Cândido Teobaldo de Andrade (ver: ANDRADE, Cândido Teobaldo, Para entender Relações Públicas, São Paulo, Edições Loyola, 1983) oferece a seguinte versão sobre a participação de Yve Lee no surgimento e desenvolvimento da atividade de Relações Públicas:
“Foi por esse tempo que apareceu o antigo jornalista Ivy L. Lee, quando foi contratado por John Rockefeler, por ocasião da greve sangrenta da "Colorado Fuel and Iron Co”. A situação tornara-se tão insustentável que John D. Rockefeller, pai, só saía protegido por guarda-costas. A primeira providência de Ivy Lee foi dispensar os detetives, pois todas as barreiras entre a família Rockefeller e o público precisavam ser derrubadas.”
Pondo em prática a norma que fixava os objetivos da sua “Carta de Princípios” (“...o nosso plano é divulgar, prontamente, para o bem das empresas e das instituições públicas...”), Ivy Lee passou a criar fatos noticiáveis, e com eles gerou valores sobre os quais esculpiu, na opinião pública, a nova imagem do seu cliente
Por exemplo:
Quando o Congresso norte-americano resolveu investigar a greve em que o dono da Colorado Fuel and Iron Co. "mandara atirar sobre DE. grevistas" (fato registrado no livro de Jean Chaumely e Denis Huisman), o odiado John D. Rockefeller compareceu livremente, cooperando com a investigação. A imprensa, naturalmente, deu o devido destaque à inesperada atitude, o que, nas palavras de Teobaldo de Andrade, "melhorou a situação".
Depois, Ivy Lee criou várias funcações - uma delas, a "Rockefeller Foundation for Medicai Research". E como que num passe de mágica, de patrão sanguinário, Rockefeller foi promovido, na opinião pública americana e mundial, a benfeitor da humanidade.
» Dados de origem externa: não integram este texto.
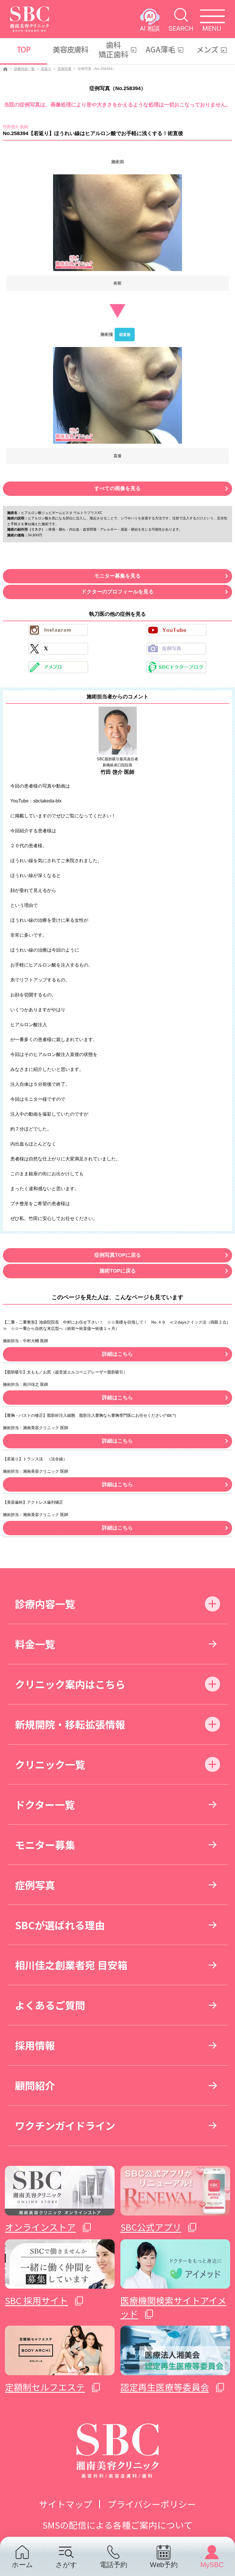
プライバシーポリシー (151, 2503)
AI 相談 (150, 28)
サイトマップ (65, 2503)
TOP (23, 49)
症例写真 (64, 69)
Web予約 (164, 2564)
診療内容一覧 (24, 69)
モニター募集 (45, 1844)
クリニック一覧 (50, 1764)
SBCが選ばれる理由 (60, 1925)
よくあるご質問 (50, 2005)
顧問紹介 (35, 2085)
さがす (66, 2564)
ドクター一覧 (45, 1804)
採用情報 (35, 2045)
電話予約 (113, 2564)
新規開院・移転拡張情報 (70, 1724)
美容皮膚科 (71, 49)
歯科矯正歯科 (113, 49)
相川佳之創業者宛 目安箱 (71, 1964)
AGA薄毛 (160, 49)
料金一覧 (35, 1643)
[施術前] (117, 222)
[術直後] (117, 395)
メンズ (207, 49)
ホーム (22, 2564)
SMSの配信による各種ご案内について (117, 2524)
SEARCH (181, 28)
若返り (46, 69)
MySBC (212, 2564)
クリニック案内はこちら (70, 1684)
Cândido Teobaldo de Andrade não morre de amores por Ivy Lee. Mas reconhece a contribuição dada por ele às Relações Públicas:
“Não se pode dizer que Lee tenha usado nessa ocasião técnicas exatas de Relações Públicas, mas, de qualquer maneira, conseguiu solucionar a questão e chamou a atenção dos donos de poderosas empresas psra o problema, desde que as Relações Públicas se mostraram eficientes em resolver pontos fundamentais daquelas organizações. Data daí o pronúncio de uma nova era, quando começou a humanização dos negócios. Coube também a Lee a glória de ter colocado as Relações Públicas no âmbito da alta administração.”
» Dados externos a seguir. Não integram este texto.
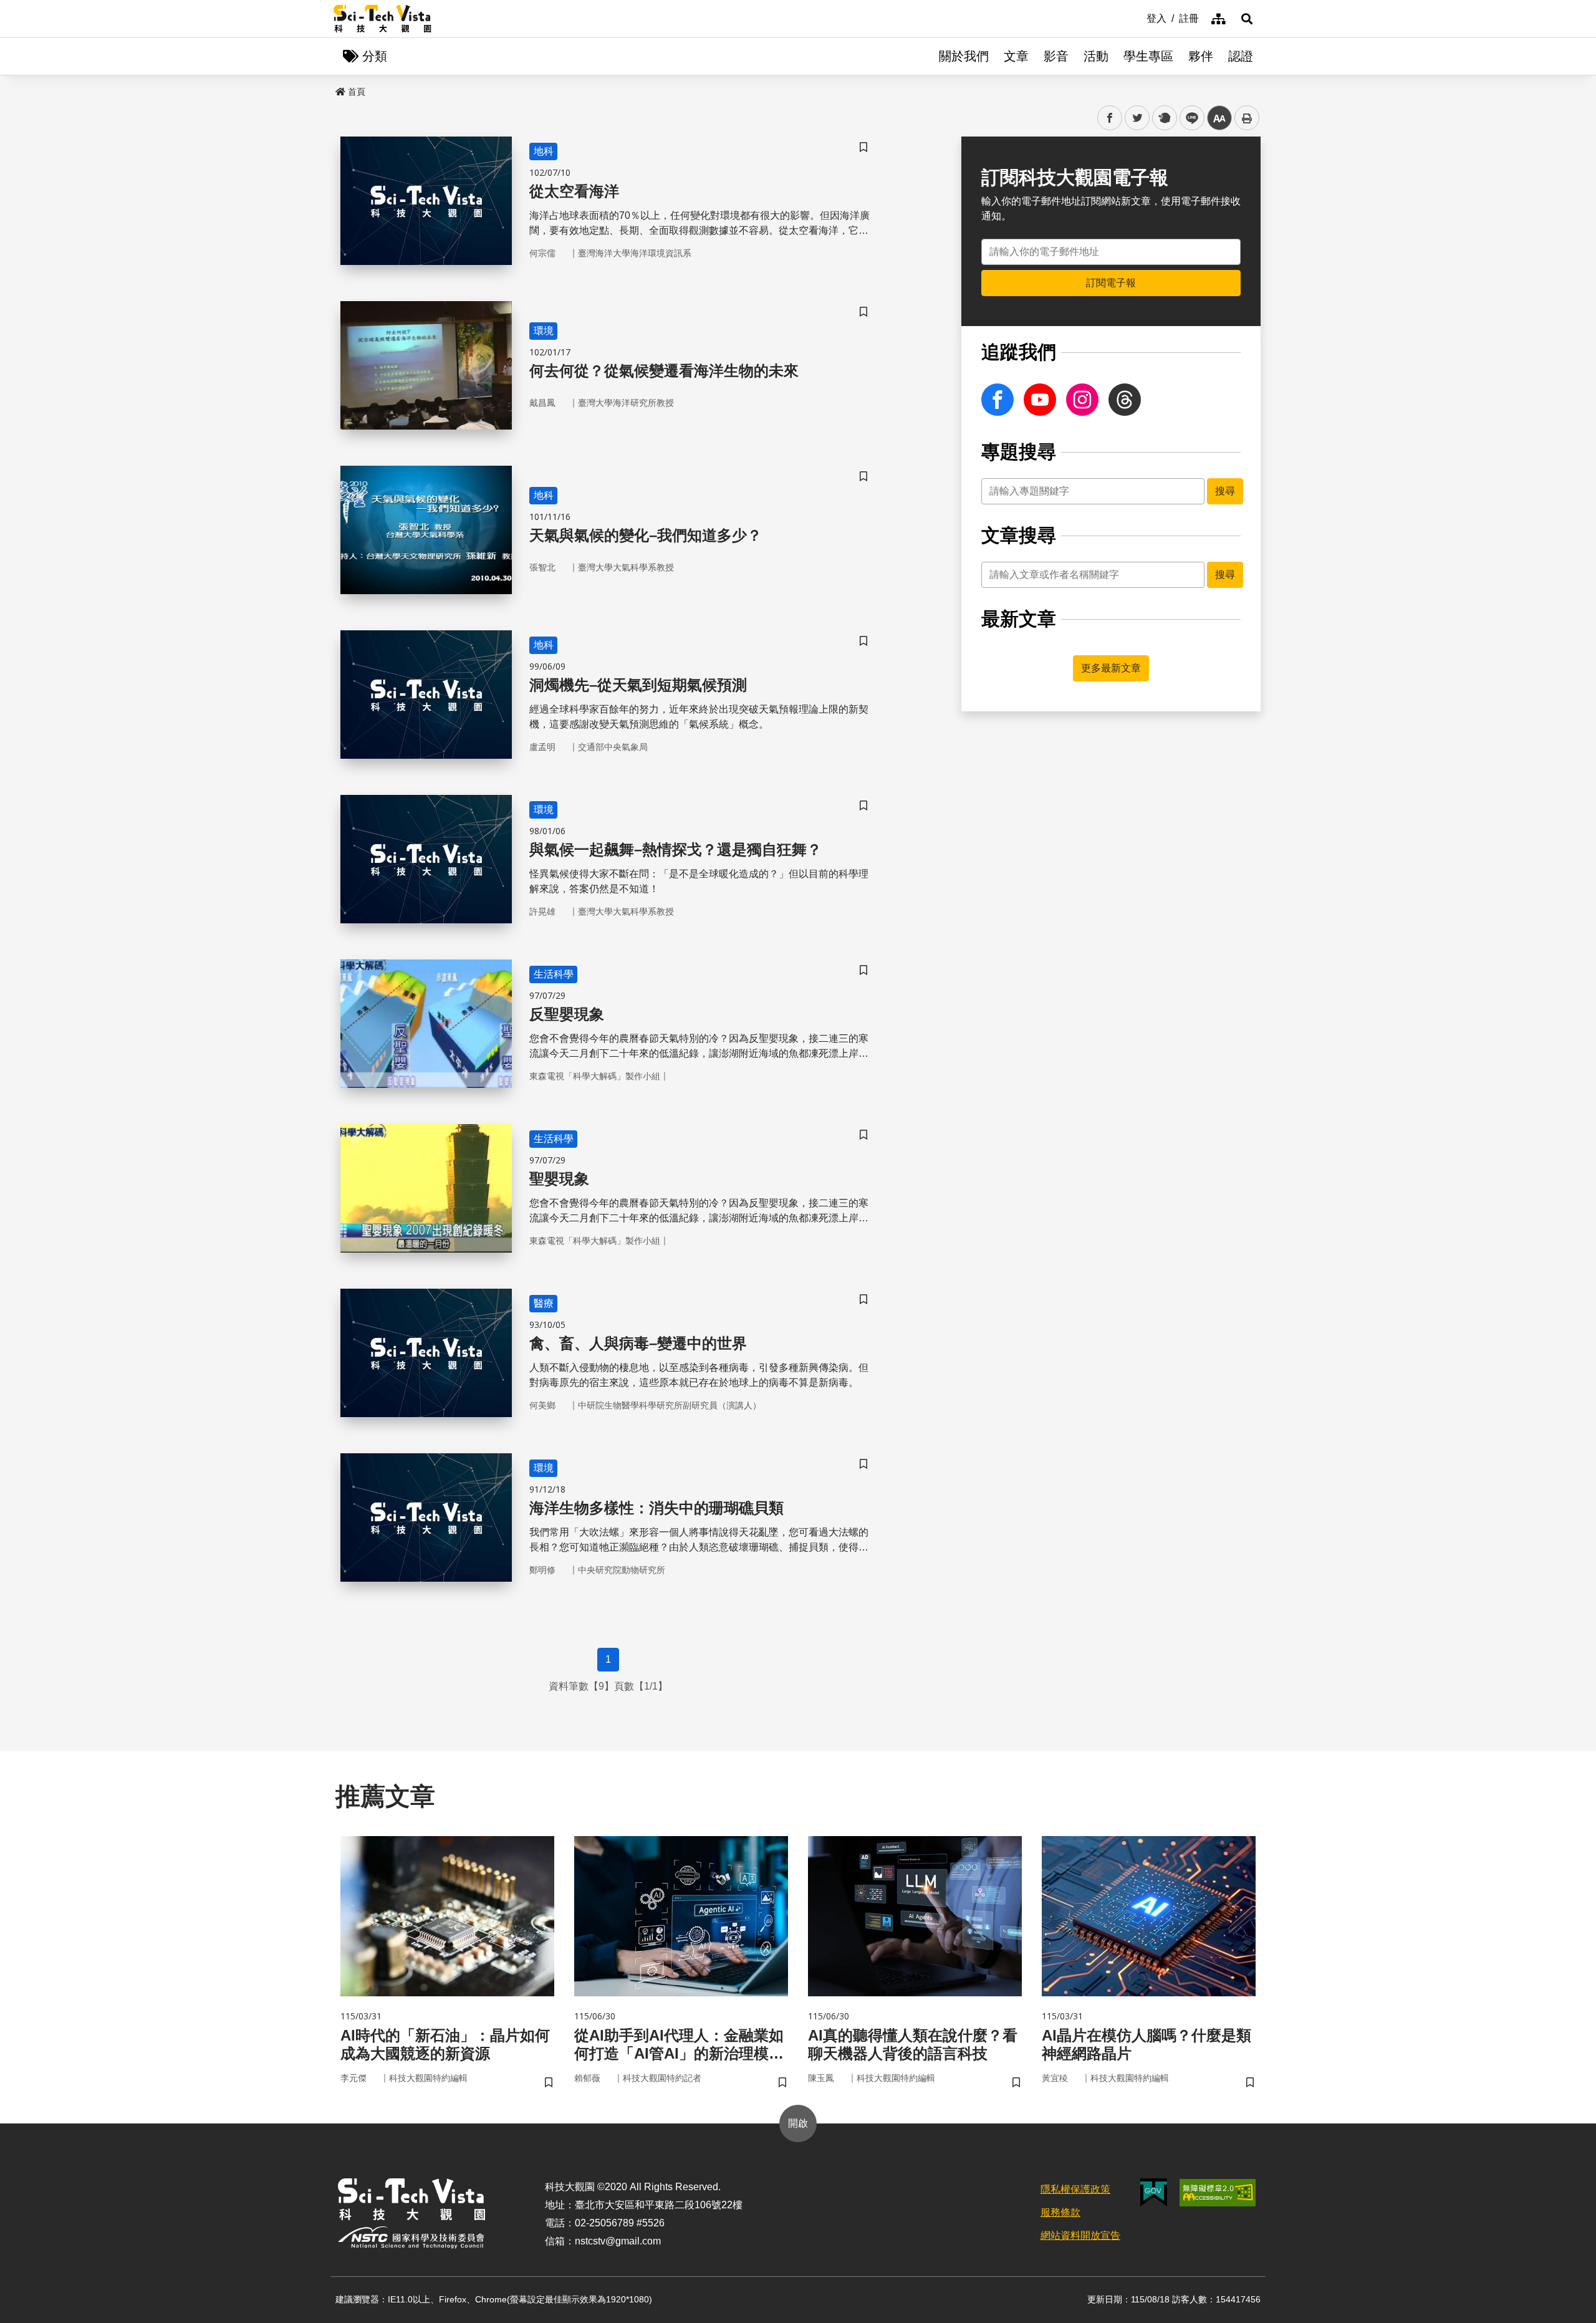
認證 (1240, 56)
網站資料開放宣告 (1080, 2235)
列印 (1246, 117)
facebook (1110, 118)
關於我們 (964, 56)
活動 (1096, 56)
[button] (1247, 18)
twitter (1137, 118)
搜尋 (1225, 491)
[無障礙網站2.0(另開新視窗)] (1218, 2192)
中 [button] (1219, 118)
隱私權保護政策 (1075, 2189)
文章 (1016, 56)
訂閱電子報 (1111, 282)
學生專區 (1148, 56)
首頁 (356, 92)
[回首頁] (382, 18)
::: (1138, 17)
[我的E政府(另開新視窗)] (1153, 2192)
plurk (1164, 118)
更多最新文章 (1111, 668)
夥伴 (1200, 56)
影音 (1056, 56)
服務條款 (1060, 2212)
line (1188, 118)
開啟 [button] (798, 2123)
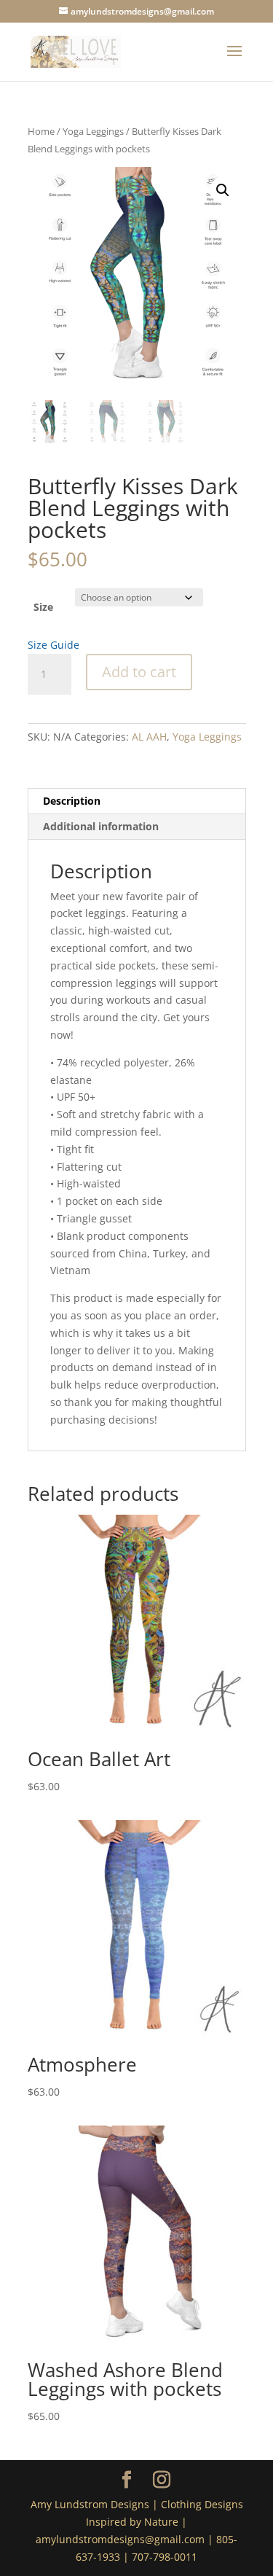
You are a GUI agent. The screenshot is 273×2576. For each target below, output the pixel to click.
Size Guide (53, 645)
Logo em seguida, porém, Teobaldo de Andrade lembra que, com Ivy Lee, surgiu a operação "fecha-boca", nome dado à oferta de magníficos empregos aos jornalistas, “para que não atacassem as empresas e, ao mesmo tempo, as defendessem" - e por essa trilha brotaram e prosperaram as agências de Relações Públicas nos Estados Unidos, em sua maioria dirigidas por jornalistas "convertidos" ao lucrativo fascínio de influenciar a opinião pública em favor dos clientes.
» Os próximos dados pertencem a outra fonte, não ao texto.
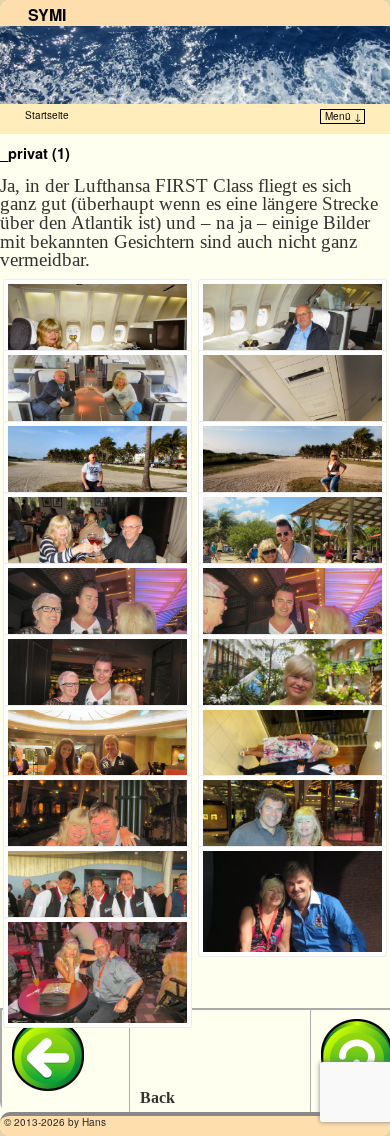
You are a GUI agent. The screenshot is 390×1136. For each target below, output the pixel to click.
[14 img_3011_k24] (292, 760)
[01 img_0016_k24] (97, 334)
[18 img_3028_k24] (292, 901)
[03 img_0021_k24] (97, 405)
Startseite (47, 115)
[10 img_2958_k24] (292, 618)
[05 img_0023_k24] (97, 476)
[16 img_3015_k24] (292, 830)
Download (25, 301)
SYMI (47, 14)
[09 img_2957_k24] (97, 618)
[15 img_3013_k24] (97, 830)
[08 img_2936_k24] (292, 547)
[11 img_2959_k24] (97, 689)
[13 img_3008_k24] (97, 760)
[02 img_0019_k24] (292, 334)
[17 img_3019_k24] (97, 901)
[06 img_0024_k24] (292, 476)
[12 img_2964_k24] (292, 689)
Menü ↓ (343, 116)
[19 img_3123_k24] (97, 972)
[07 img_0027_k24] (97, 547)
Referindo-se especificamente ao pai das Relações Públicas, Teobaldo de Andrade escreve, pondo tempero de verdade na memória histórica das Relações Públicas:
“Os amigos de Ivy Lee diriam que o ‘pai das Relações Públicas’ fazia alarde de que as entrevistas de seus clientes com a imprensa eram feitas com inteira liberdade para qualquer pergunta. Mas os inimigos acrescentavam: os canais competentes dos jornais já estavam controlados e os repórteres nada poderiam escrever que contrariasse os interesses dos clientes de Yve Lee. Ainda desse homem de Relações Públicas dizem que, em 1934, prestou serviços ao truste alemão Dye, para corrigir as reações dos americanos a respeito dos acontecimentos na Alemanha de Hitler.”
A expansão surpreendente da atividade de Relações Públicas criou nos Estados Unidos a ilusão de que o público estava informado, e alguns ingénuos acreditavam nisso. " Só que", diz Teobaldo, "as informações eram 'interessadas' e pagas".